Gold mining company prospects on River Orchy
A company which was refused permission to reopen a gold mine in a national park is prospecting in a new glen, just outside the park boundary.
Scotgold Resources said it was "very encouraged" by the gold potential in the River Orchy area.
Exploration is taking place 5km (three miles) north west of the Cononish mine where mining rights were refused.
Although outside the Lomond National Park, the gold deposits are close to popular climbing venue Beinn Udlaidh.
Outdoors writer Chris Townsend said the area was visited frequently by hillwalkers and climbers throughout the year.
"I would imagine that exactly the same concerns would apply outside the national park as inside the park," he said.
"In a sense the park boundary is artificial - it doesn't mean that the highlands outside it are any less valuable."
The Mountaineering Council of Scotland said it would also be concerned about the impact on the landscape and recreation in the area if mining took place.
Scotgold Resources managing director Chris Sangster said: "Scotgold is very encouraged by these high grade assays.
"Although exploration in the area is still at an early stage, the results continue to highlight the potential of the River Vein Prospect to host high grade, narrow vein gold and silver deposits."
Mr Sangster said the company's immediate objective was to map out more fully the distribution of gold mineralisation in the glen, near Bridge of Orchy.
Some drilling has already taken place, but Mr Sangster said the initial investigations could take a year.

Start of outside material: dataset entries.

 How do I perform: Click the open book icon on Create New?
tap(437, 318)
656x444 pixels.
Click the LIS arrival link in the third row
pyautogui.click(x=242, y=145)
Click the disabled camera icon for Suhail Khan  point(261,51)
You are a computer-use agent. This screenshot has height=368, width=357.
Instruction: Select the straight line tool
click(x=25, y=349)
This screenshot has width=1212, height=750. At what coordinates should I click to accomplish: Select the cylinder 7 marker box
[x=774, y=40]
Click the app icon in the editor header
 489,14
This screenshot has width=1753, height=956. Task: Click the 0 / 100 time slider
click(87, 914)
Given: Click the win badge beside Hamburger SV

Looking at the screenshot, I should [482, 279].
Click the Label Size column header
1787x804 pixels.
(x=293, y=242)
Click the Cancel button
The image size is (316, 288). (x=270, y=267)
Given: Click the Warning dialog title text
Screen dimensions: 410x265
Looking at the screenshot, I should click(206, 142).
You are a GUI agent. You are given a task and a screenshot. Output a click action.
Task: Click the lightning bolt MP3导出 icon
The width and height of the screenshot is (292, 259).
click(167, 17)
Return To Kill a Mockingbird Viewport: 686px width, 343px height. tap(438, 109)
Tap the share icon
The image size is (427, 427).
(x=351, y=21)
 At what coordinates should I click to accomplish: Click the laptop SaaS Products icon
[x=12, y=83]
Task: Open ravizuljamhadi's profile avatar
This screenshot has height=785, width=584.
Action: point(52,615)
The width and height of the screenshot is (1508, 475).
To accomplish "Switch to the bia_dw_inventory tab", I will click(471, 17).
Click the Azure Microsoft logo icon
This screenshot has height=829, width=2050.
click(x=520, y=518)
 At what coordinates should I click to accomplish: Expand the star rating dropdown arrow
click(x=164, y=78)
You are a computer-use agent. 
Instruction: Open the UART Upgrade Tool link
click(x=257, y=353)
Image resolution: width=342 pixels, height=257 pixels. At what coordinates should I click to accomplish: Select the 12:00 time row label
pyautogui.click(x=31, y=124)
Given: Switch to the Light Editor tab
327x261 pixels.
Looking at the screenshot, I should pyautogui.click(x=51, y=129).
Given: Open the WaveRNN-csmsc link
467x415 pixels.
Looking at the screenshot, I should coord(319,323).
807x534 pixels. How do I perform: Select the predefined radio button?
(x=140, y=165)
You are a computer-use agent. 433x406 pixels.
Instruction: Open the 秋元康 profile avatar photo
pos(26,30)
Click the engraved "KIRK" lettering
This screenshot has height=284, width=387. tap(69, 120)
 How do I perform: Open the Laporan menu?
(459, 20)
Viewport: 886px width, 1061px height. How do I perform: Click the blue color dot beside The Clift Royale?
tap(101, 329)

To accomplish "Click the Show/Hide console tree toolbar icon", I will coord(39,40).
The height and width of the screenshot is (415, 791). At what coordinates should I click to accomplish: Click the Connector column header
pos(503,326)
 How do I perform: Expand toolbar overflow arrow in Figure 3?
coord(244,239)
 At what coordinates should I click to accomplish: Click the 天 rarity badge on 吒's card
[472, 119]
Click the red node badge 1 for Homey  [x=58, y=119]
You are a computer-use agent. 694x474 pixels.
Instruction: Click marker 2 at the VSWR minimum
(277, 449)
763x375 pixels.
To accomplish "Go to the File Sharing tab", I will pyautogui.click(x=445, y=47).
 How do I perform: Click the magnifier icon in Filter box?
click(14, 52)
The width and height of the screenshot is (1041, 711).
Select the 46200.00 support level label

"Gold mines don't just happen. Five to 10 years from the first exploration is the normal timescale," he said.
"It's a very interesting area - there's a lot of gold around. It's up to us to prove its viable."
Mr Sangster said the new area of exploration did not have the same constraints as it was outside the national park, but added the company would still take environmental concerns seriously.
Scotgold Resource's application to reopen the abandoned Cononish Mine, near Tyndrum, was turned down by the National Park Authority in August.
The national park said the potential economic benefits could not be balanced against the conservation concerns.
There was considerable local support for the mine.